That's always been one of my biggest faults - putting things off.
Waiting for things to change on their own, waiting for the "right" time to say/do something, waiting to see if someone else will do it, waiting for the weekend, waiting for the weather to change, waiting until I've lost weight, waiting until I've quit smoking, waiting until I make more money, waiting for all the kids to leave home, waiting until spring/summer/fall/winter, waiting for more time ...
Waiting instead of doing.
No more. I'm finally tired of waiting. Instead of wasting time, it's time to start making time.
Instead of wasting my lunch hour piddling around the internet, I'm going to take the sweater with me tomorrow and work on it. After that's finished, there are always small, portable mending projects lying around that could get done in that time. Craft projects. Garden planning. Bill-paying. Writing projects. Damn, even if I just spend the time doing my nails I'd be getting something done!
When I get home from work tomorrow, instead of flopping on the couch and just spending the evening vegetating I'm going to read, or sew, or knit, or watch my anthropology lecture series and really pay attention to it. I'm going to pick one room to tidy up, or one floor to clean, or put in one load of laundry.
How did I get into this routine, this habit of always "later", always "after", never "now"?

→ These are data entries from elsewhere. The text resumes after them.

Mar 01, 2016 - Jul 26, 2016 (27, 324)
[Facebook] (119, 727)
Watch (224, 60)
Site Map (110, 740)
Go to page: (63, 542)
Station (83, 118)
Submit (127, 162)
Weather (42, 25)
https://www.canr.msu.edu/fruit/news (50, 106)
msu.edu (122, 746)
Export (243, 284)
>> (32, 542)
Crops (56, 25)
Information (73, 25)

For a very long time, I felt as though no matter how hard I worked, I never had anything to show for it. I tidied and dusted and swept and mopped and scrubbed but the house never seemed to get any cleaner, and all that ever got noticed was what I didn't get done. I darned and patched and hemmed and mended and replaced buttons and zippers and pockets but the pile never got any smaller, and nobody ever thanked me. I went to work and paid the mortgage on time and paid all the bills on time and kept the pantry and the fridge and the freezer stocked, and all I heard were complaints about what I didn't buy, or didn't cook, or didn't fork over money for.
I got discouraged. I got tired. Most of all I got tired of being unthanked, unappreciated, unnoticed.
I got tired of never having the time, or the space, or the resources, to do any of the things I really wanted to do.
For a while I tried to turn it around by setting an example of sorts. When anyone else did anything, I made a point of noticing, of thanking them, of expressing appreciation. Well, some ideas are keepers, and some aren't ... it got so that they expected to be thanked and praised for things like taking their own dirty dishes to the sink, putting their own laundry in the hamper, hanging up their own coats. So much for setting an example!
So I tried a different approach. I stopped doing any of it, except for myself. I did just my own laundry and mending, I washed just my own dirty dishes, I picked up just my own clutter. And nobody cared. Nobody noticed. The house turned into a complete sty except for my own little corner of it, and nobody cared. And eventually, my attitude soured to "if they don't care, why should I?" And it was all downhill from there. I felt like all the life was being sucked out of me little by little.
Well, I'm tired of being tired. I'm fed up with being fed up. I don't appreciate being unappreciated. I'm not grateful for ingratitude.
I'm going to do whatever it takes to make my home a place I enjoy again.
I'm going to do whatever it takes to make my life a place I enjoy again.
And I'm not going to let anyone spoil either one for me any more. No matter how much I love them.